AI and Breast Cancer

Breast cancer is the most common cancer in women worldwide. Early detection and treatment can lower mortality rates. But clinicians still fail to identify breast cancer about 20 percent of the time (false-negative results). Clinicians also identify cancer, when there is no breast cancer present (false-positive results). Studies suggest 7-12 percent of women will receive false positive results after one mammogram and after 10 years of annual screening, more than half of women will receive at least one false-positive recall.

False-negative results provide a false sense of security and could ultimately hinder treatment effectiveness. False-positive results can cause anxiety and lead to unnecessary tests and procedures. Another hurdle in identifying breast cancer is a shortage of radiologists needed to read mammograms.

Researchers have developed an AI system that surpasses human experts in breast cancer identification. Their study results were recently published in the journal Nature.
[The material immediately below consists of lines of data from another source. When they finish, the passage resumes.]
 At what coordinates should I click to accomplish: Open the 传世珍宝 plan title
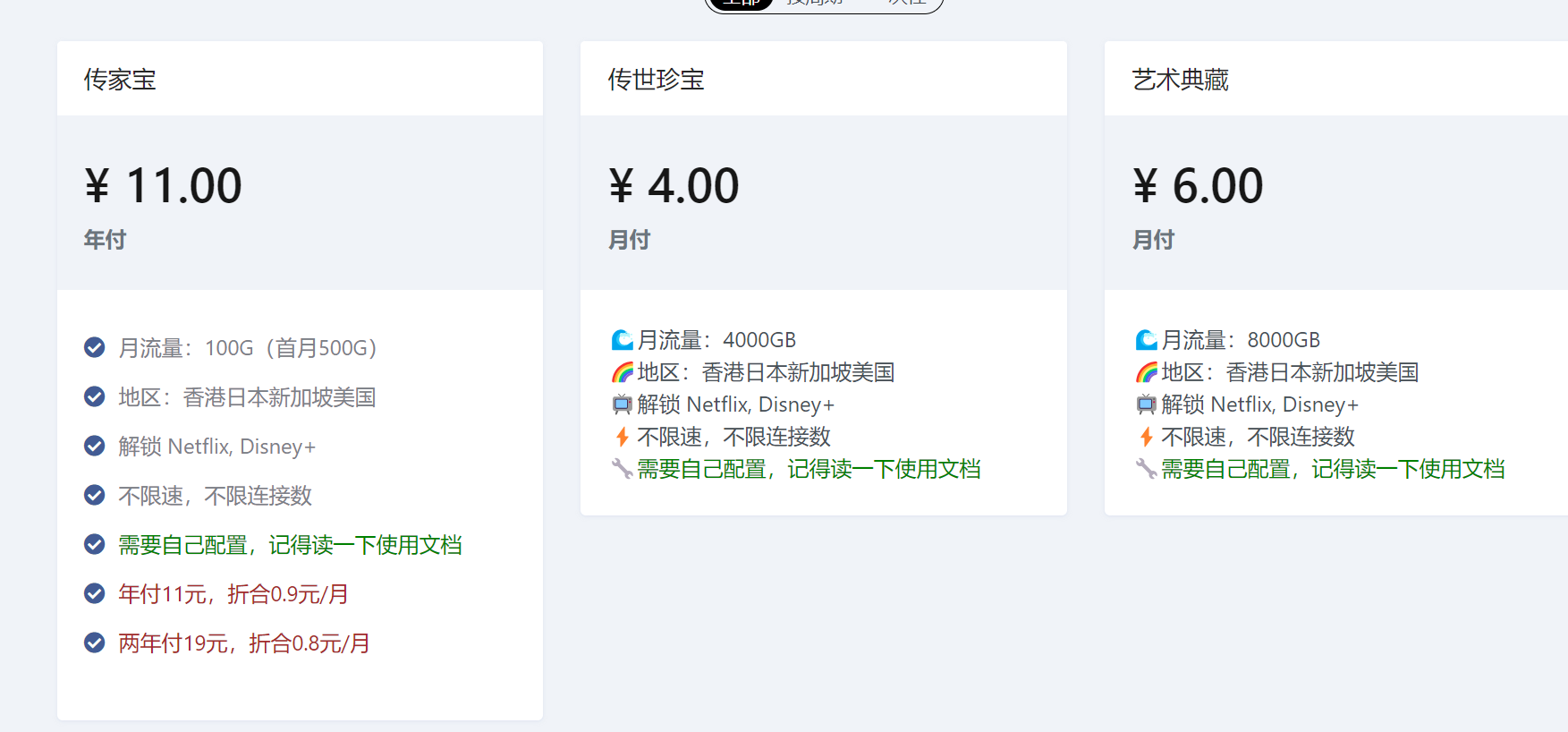(x=656, y=80)
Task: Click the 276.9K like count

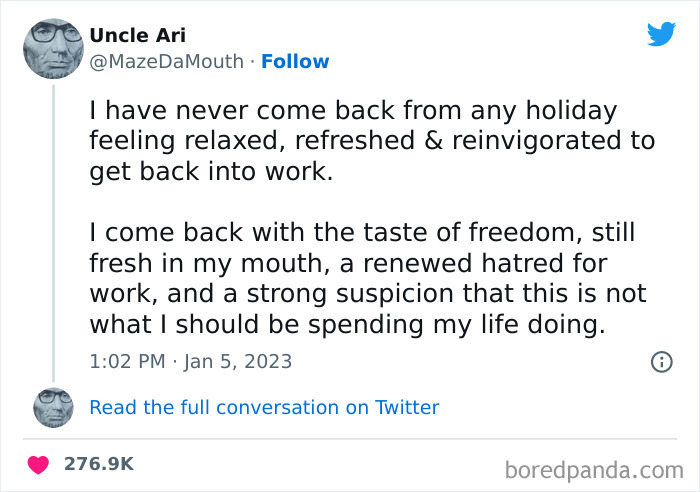Action: click(x=99, y=464)
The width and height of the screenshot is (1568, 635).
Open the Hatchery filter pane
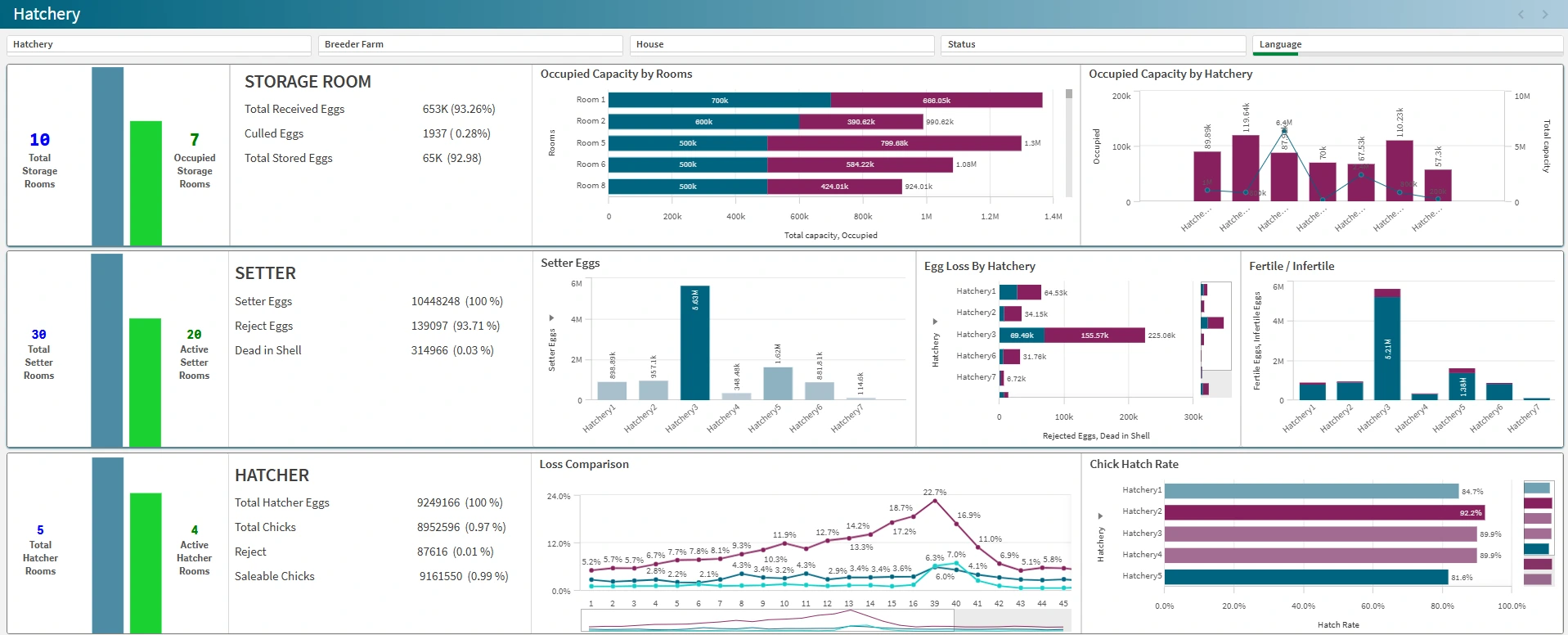159,44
We show an absolute reduction of 5.7% and 1.2% (USA and UK) in false positives and 9.4% and 2.7% in false negatives. We provide evidence of the ability of the system to generalize from the UK to the USA. In an independent study of six radiologists, the AI system outperformed all of the human readers…We ran a simulation in which the AI system participated in the double-reading process that is used in the UK, and found that the AI system maintained non-inferior performance and reduced the workload of the second reader by 88%.

The study results are promising. The AI system outperformed six radiologists and also lowered missed cancer diagnoses on the U.S. sample by 9 percent and mistaken readings of breast cancer by 6 percent. It also produced results across populations, something many AI systems have yet to produce. The researchers didn’t go as far as to suggest their AI system would replace humans.

The optimal use of the AI system within clinical workflows remains to be determined. The specificity advantage exhibited by the system suggests that it could help to reduce recall rates and unnecessary biopsies. The improvement in sensitivity exhibited in the US data shows that the AI system may be capable of detecting cancers earlier than the standard of care. An analysis of the localization performance of the AI system suggests it holds early promise for flagging suspicious regions for review by experts.

Beyond improving reader performance, the technology described here may have a number of other clinical applications. Through simulation, we suggest how the system could obviate the need for double reading in 88% of UK screening cases, while maintaining a similar level of accuracy to the standard protocol. We also explore how high-confidence operating points can be used to triage high-risk cases and dismiss low-risk cases. These analyses highlight the potential of this technology to deliver screening results in a sustainable manner despite workforce shortages in countries such as the UK.

At the same time, it becomes more difficult to make the case for approaches that are exclusively human. It is hard to imagine patients, insurance companies, and others won’t demand AI systems augment what humans are doing. This is especially true in healthcare. But will also likely become increasingly true in other domains. What tasks would you want humans to do alone if you know that you can get better results (greater accuracy, faster, etc) when human capability is augmented with AI systems.

Humans will need to learn how to incorporate these type of AI systems into their workflow. The next big step for AI seems to be “operationalizing AI.” This is likely a decade in the works, but slowly you will see individuals figuring how to best work within environments that are being redefined by AI systems.